Büyümeye kilitlenenler de…

***

Bugün dünya çapında göz ardı edilemeyecek bir rekabet var…

Adını koyalım bir savaş var…

"Yaratıcı" beyinleri kendine çekme savaşı…

Çünkü, yaratıcılık teknoloji demek…

Kalkınma demek…

Gelişmek ve zenginleşmek demek…

Dün de, bugün de…

***

Geçmişte dünya ekonomisinde parlak roller her zaman teknolojik buluşların liderliğine dayalıydı…

İngiltere 18'inci yüzyılın sonu 19'uncu yüzyılın başlarında buhar makinesi, takım tezgahları, tekstil, demiryolları, demir-çelik endüstrisi, sigortacılık ve bankacılıktaki buluşları sayesinde bir ekonomik güç haline gelmişti…

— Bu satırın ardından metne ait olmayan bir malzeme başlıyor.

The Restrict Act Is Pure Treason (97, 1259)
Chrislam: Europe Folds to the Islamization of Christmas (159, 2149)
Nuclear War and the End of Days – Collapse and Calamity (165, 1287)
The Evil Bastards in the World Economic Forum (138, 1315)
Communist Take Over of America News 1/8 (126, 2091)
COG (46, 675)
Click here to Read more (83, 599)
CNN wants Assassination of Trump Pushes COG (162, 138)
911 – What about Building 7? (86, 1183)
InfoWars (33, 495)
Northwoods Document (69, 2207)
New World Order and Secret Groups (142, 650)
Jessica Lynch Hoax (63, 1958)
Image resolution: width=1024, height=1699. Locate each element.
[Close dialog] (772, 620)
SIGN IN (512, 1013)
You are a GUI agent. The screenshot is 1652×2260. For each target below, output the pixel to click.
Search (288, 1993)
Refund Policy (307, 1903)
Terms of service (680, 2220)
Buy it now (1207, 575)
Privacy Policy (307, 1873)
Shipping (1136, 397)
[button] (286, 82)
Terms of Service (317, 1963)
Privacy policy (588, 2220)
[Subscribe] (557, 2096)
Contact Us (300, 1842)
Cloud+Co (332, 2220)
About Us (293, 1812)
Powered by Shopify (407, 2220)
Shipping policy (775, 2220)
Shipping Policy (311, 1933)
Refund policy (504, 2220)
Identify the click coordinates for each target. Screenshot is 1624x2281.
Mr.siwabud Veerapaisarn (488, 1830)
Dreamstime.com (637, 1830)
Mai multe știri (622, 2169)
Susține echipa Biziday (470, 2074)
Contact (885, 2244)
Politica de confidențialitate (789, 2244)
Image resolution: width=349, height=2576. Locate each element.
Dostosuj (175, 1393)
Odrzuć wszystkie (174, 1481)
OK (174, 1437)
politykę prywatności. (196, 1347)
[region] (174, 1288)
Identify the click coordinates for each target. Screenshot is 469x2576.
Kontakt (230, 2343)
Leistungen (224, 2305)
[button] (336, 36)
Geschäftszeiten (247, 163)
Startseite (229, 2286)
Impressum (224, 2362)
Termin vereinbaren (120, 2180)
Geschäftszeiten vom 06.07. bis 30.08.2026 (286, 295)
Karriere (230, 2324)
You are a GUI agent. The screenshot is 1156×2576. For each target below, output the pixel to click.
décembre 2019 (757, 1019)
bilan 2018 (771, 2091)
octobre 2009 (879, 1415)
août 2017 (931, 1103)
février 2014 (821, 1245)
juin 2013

Almanya'nın ekonomik yıldızı 19'uncu yüzyılın ikinci yarısında, kimya, elektronik, elektrik, optik, çelik alanındaki buluşlar ve modern bankanın icadıyla yükselmişti…

ABD'nin ekonomik bir güç olarak ortaya çıkması çelik, elektrik, telekomünikasyon, elektronik, otomotiv, ofis donanımları, tarımsal uygulamalar ve havacılıktaki buluş liderliği sayesinde gerçekleşti…

***

Yukarıdaki anlatım Peter Drucker'ın…

Nam-ı diğer; "yönetimi icat eden adam"…

Evet, her gün yeni şeyler söylemek lazım ama…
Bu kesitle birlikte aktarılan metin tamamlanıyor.